→ Source:
Begin
Question Michelle Tennison, Answer Richard Gilbert (2017)
Question Michelle Tennison, Answer Richard Gilbert (2017)
The following haiku is from a dream, copied down verbatim. At the time I knew it was written in response to, and in honor of the work of Kaneko Tohta:
at what point
during the A-bomb
did the cherry blossoms bloom
now gone
How did the impact of Tohta’s poetry weave a way into my dreams? His work was largely unknown in the west until the publication of a series of works translated from the Japanese by The Kon Nichi Translation Group, (of which Richard Gilbert is a member). The strikingly original imagery and often surreality of Tohta’s haiku cause them to linger in the consciousness long after reading.
I was struck by his unflinching, matter-of factness when addressing topics like the war and the unspeakably horrific Atomic bomb:
one dog two cats
we three finally
not A-bombed
This alongside his gift for transcendently sensitive imagery reflecting on man’s relationship to Nature makes Tohta’s work remarkable, moving, and deeply affecting:
we all flow, float away
the sea tide stays
The two haiku above are from Kaneko Tohta: Selected Haiku With Notes and Commentary, Part 2: 1961-2012, published by Red Moon Press in 2012.
Of note:
Scott Metz has written an exploration of Tohta’s blue sharks haiku, including numerous possible translations from a variety of sources, as well as a look at the unexpected role of surrealism in haiku. This R’r blog entry is well worth a second or even third read and can be found in the Roadrunner Haiku Journal archives here:
https://roadrunnerhaikublog.wordpress.com/2012/01/22/kaneko-tohtas-blue-sharks/
I live for those wild — and strangely peaceful — moments when I am given a rare objective glimpse into the universe of thought.
Am I here?
the fragrant molecule
on a path
to wilderness
Question Michelle Tennison, Answer Richard Gilbert (2017)
The concept of Ma is central to the Japanese haiku aesthetic. Richard Gilbert’s Poems of Consciousness and the interviews with contemporary Japanese poets found therein helped bring this difficult-to-pin down concept to the West. The translators of one of these interviews with Hasegawa Kai define Ma in terms such as
space — ‘betweenness,’ alternate dimension or time, a psycho-poetic interval of betweenness — non-literal reality arising as resonance, between and through words, and beyond them.”
End
→ Given data:
Begin
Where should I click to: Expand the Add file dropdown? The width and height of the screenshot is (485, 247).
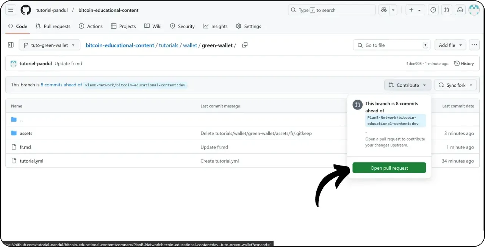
End
Please rewrite the paragraph beginning "How did the impact of Tohta's poetry" in the Kaneko Tohta essay above as a short list that keeps its main facts.

- The writer asks how Tohta's poetry found its way into their dreams.
- Tohta's work was largely unknown in the West until a series of works translated from the Japanese by The Kon Nichi Translation Group was published.
- Richard Gilbert is a member of that group.
- The original imagery and frequent surreality of Tohta's haiku make them linger in the mind long after reading.